Which of the following would you identify as correct regarding CloudFront? (Select three)
CloudFront can route to multiple origins based on the content type
- You can configure a single CloudFront web distribution to serve different types of requests from multiple origins.
For example, if you are building a website that serves static content from an Amazon Simple Storage Service (Amazon S3) bucket and dynamic content from a load balancer, you can serve both types of content from a CloudFront web distribution.
- Use an origin group with primary and secondary origins to configure CloudFront for high availability and failover
- You can set up CloudFront with origin failover for scenarios that require high availability.
- To get started, you create an origin group with two origins: a primary and a secondary.
- If the primary origin is unavailable or returns specific HTTP response status codes that indicate a failure, CloudFront automatically switches to the secondary origin.
- To set up origin failover, you must have a distribution with at least two origins.
- Next, you create an origin group for your distribution that includes two origins, setting one as the primary.
- Finally, you create or update a cache behavior to use the origin group.
A startup’s cloud infrastructure consists of a few Amazon EC2 instances, Amazon RDS instances and Amazon S3 storage. A year into their business operations, the startup is incurring costs that seem too high for their business requirements.
Which of the following options represents a valid cost-optimization solution?
Use AWS Cost Explorer Resource Optimization to get a report of EC2 instances that are either idle or have low utilization and use AWS Compute Optimizer to look at instance type recommendations
AWS Cost Explorer
- Helps you identify under-utilized EC2 instances that may be downsized on an instance by instance basis within the same instance family, and also understand the potential impact on your AWS bill by taking into account your Reserved Instances and Savings Plans.
AWS Compute Optimizer
- Recommends optimal AWS Compute resources for your workloads to reduce costs and improve performance by using machine learning to analyze historical utilization metrics.
- Compute Optimizer helps you choose the optimal Amazon EC2 instance types, including those that are part of an Amazon EC2 Auto Scaling group, based on your utilization data.
A photo hosting service publishes a master pack of beautiful mountain images, every month, that are over 50 GB in size and downloaded all around the world. The content is currently hosted on EFS and distributed by Elastic Load Balancing (ELB) and Amazon EC2 instances. The website is experiencing high load each month and very high network costs.
As a Solutions Architect, what can you recommend that won’t force an application refactor and reduce network costs and EC2 load drastically?

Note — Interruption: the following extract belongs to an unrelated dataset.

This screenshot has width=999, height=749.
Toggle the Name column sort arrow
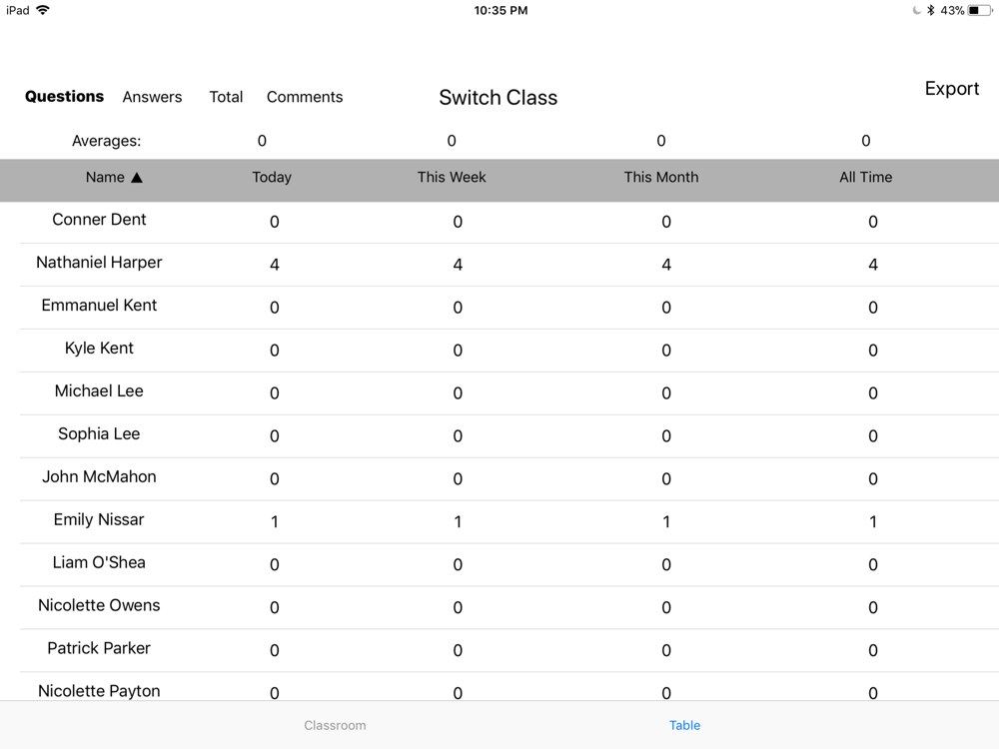coord(137,178)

Create a CloudFront distribution
Amazon CloudFront is a fast content delivery network (CDN) service that securely delivers data, videos, applications, and APIs to customers globally with low latency, high transfer speeds, all within a developer-friendly environment.
- CloudFront points of presence (POPs) (edge locations) make sure that popular content can be served quickly to your viewers.
- CloudFront also has regional edge caches that bring more of your content closer to your viewers, even when the content is not popular enough to stay at a POP, to help improve performance for that content.
- Regional edge caches help with all types of content, particularly content that tends to become less popular over time.
Examples include user-generated content, such as video, photos, or artwork; e-commerce assets such as product photos and videos; and news and event-related content that might suddenly find new popularity.
- For the given use case, you need to create a CloudFront distribution to add a caching layer in front of your ELB.
- That caching layer will be very effective as the image pack is a static file, and therefore it would save the network costs significantly without requiring an application refactor.